K-Fold cross-validation has a single parameter called k that refers to the number of groups that a given dataset is to be split(fold). First Split the dataset into k groups then take the group as a test data set and the remaining groups as a training data set. In this tutorial, we create a simple classification keras model and train and evaluate using K-fold cross-validation.

Download Dataset

This guide uses Iris Dataset to categorize flowers by species. This is a popular dataset for a beginner in machine learning classification problems. Download the training dataset file using the tf.keras.utils.get_file function.

dataset_url = "https://storage.googleapis.com/download.tensorflow.org/data/iris_training.csv"

data_csv = tf.keras.utils.get_file(fname=os.path.basename(dataset_url),
                                           origin=dataset_url)

df=pd.read_csv(data_csv,skiprows=1,header=None)

X=df.iloc[:,0:4].values
Y=df.iloc[:,4:5].values

There are 120 total examples. Each example has four features and one of three possible label names.

Create a Model

The TensorFlow Keras API makes it easy to build models and experiments while Keras handles the complexity of connecting everything together. The tf.keras.Sequential model is a linear stack of layers. In this case, two Dense layers with 10 nodes each, and an output layer with 3 nodes representing our label predictions.
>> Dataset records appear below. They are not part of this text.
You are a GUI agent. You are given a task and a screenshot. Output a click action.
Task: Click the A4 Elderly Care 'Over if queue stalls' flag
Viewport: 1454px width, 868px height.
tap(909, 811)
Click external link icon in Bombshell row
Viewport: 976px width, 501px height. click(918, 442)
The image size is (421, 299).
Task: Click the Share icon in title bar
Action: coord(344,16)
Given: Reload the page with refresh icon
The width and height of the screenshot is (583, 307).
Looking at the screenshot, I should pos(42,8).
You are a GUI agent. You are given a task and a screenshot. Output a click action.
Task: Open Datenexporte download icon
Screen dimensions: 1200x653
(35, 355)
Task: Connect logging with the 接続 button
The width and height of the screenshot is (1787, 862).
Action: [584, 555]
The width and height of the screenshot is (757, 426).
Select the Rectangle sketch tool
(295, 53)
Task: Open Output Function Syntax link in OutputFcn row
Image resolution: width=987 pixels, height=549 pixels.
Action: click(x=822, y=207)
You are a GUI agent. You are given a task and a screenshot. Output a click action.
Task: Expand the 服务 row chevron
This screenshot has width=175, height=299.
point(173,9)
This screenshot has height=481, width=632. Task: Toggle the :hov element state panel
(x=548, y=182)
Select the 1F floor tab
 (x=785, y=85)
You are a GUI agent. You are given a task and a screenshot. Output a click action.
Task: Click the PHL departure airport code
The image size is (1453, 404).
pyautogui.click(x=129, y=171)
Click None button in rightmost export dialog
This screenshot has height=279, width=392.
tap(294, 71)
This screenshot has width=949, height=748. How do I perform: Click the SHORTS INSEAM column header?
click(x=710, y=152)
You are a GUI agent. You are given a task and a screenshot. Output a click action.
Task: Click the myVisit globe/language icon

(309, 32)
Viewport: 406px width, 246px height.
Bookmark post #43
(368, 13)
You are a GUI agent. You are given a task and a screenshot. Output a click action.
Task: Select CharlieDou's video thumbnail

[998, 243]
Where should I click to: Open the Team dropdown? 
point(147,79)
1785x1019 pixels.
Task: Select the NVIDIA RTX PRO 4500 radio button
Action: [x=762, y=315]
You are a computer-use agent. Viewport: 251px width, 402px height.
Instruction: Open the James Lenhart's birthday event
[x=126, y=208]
The first layer’s input_shape parameter corresponds to the number of features from the dataset and is required.

def create_model():
  model = tf.keras.models.Sequential()
  model.add(tf.keras.layers.Dense(10, input_shape=(4,) , activation = 'relu'))
  model.add(tf.keras.layers.Dense(10, activation = 'relu'))
  model.add(tf.keras.layers.Dense(3, activation = 'softmax'))

  model.compile(loss = 'sparse_categorical_crossentropy' , optimizer = 'adam' , metrics = ['accuracy'] )

  return model

The model will calculate its loss using the sparse_categorical_crossentropy function.

Fold Dataset and Train Model

We use the scikit-learn library to implementation of K-fold data. That will split a given data. It takes as arguments the number of splits(fold) and whether to shuffle the sample or not.

from sklearn.model_selection import KFold

n_split=3

for train_index,test_index in KFold(n_split).split(X):
  x_train,x_test=X[train_index],X[test_index]
  y_train,y_test=Y[train_index],Y[test_index]
  
  model=create_model()
  model.fit(x_train, y_train,epochs=20)
  
  print('Model evaluation ',model.evaluate(x_test,y_test))

The split() will return each group of the train and test sets. The returned array contains the indexes of the original data sample of observations to use for train and test sets on each iteration.

K-Fold Validation

Define sets like fold 1,2 3 and you conduct 3 experiments. In each of the experiments, fold i is used for assessment, and the other folds are merged together for training. For experiment 1, I hold out fold 1 for testing and trained on 2 and 3, and I get a number.

In the second experiment, I hold out 2 and train on 1 and 3 and I get a number. so forth for the third one, here I test on fold 3 and train on 1 and 2.

Now I’ve seen a combination of these three folds, and get three numbers, and I can average them or something, and maybe report if I do more folds, kind of confidence intervals around those means.

Advantages and Disadvantages 

Every example appears in a train set exactly K-1 times and in-in the test set exactly once. So that’s nice. You have some guarantees about how you’ve gone through the data.

The disadvantage of this is that the size of K determines the size of the train test splits. So with three-fold cross-validation, you train on 67% of the data and test on 33%. But with 10-fold, you train on 90% and test on 10%.

Those are very likely to be different experiment scenarios, and I feel like two things have gotten muddled together when you’re doing this.

On the one hand, you wanted a lot of runs because you wanted a real sense of system performance across different settings. On the other hand, you end up changing the size of the training and test data when you do that, and that’s just a consequence of the good here. So it’s not like we can blame the method.